Estimated reading time: 9 minutes

Table of Contents

The Backstory: Three Names in One Week

To understand the hype, you need to understand the chaos. OpenClaw was created in late 2025 by Peter Steinberger, an Austrian developer who previously sold his company PSPDFKit for around $100 million. He built it to manage his own digital life. Then it went viral.

Clawdbot: The original name. It hit 103,000 GitHub stars in six days, the fastest growth in the platform’s history.

Moltbot: Anthropic (the company behind Claude AI) sent a trademark request because “Clawdbot” sounds too similar to “Claude”. The project “molted” its old shell and became Moltbot. But during the social media handle swap, scammers grabbed the old @clawdbot Twitter account and used it to launch a fake cryptocurrency. It rocketed to $16 million before crashing when Steinberger confirmed he had nothing to do with it.

OpenClaw: The current name. This time, trademark searches were done properly, domains were secured, and migration code was written before the announcement.
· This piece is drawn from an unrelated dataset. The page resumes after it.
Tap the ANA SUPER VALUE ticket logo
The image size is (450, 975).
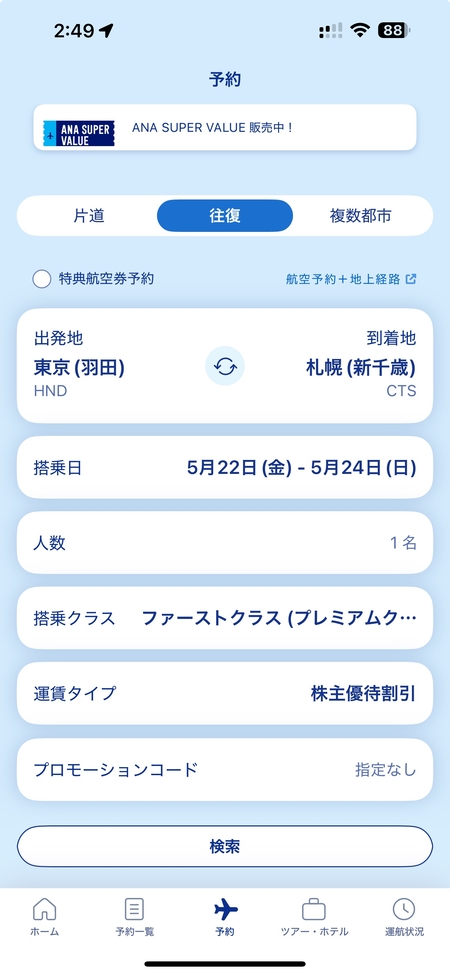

The key difference from ChatGPT: ChatGPT and other chatbots just talk. They suggest things, explain things, and write things. OpenClaw actually does things. It can reach into your computer, browse the web, send messages, book appointments, and run scripts. It is not a chatbot. It is an Action Agent.

What Can It Actually Do? Real Use Cases

Think of it as an assistant who never sleeps, knows every brand guideline, and can access your files. Here are real examples from actual users:

  • Customer Service Automation: Set the bot to monitor your Slack or email for specific mentions. It can automatically pull a customer’s history from your CRM, draft a response, and wait for your approval before sending.
  • SEO Monitoring: Give it access to your Google Search Console data. It can identify declining keywords, research the current top-ranking pages, suggest improvements to your meta-descriptions, and save them in a spreadsheet for you to review.
  • Social Listening: It can monitor a Discord, Telegram, or Slack channel around the clock, summarising the mood of the community and alerting you if a PR crisis or viral opportunity appears.
  • Competitor Price Tracking: Configure it to check competitor websites daily, extract pricing data, and alert you when prices change.
  • Meal Planning: One user configured OpenClaw to build a weekly meal planning system in Notion, saving his family an hour per week.
  • Car Price Negotiation: Another user had it contact car dealerships and negotiate prices on his behalf.
  • Voice Note Transcription: Someone transcribed over 1,000 WhatsApp voice notes and created a searchable database.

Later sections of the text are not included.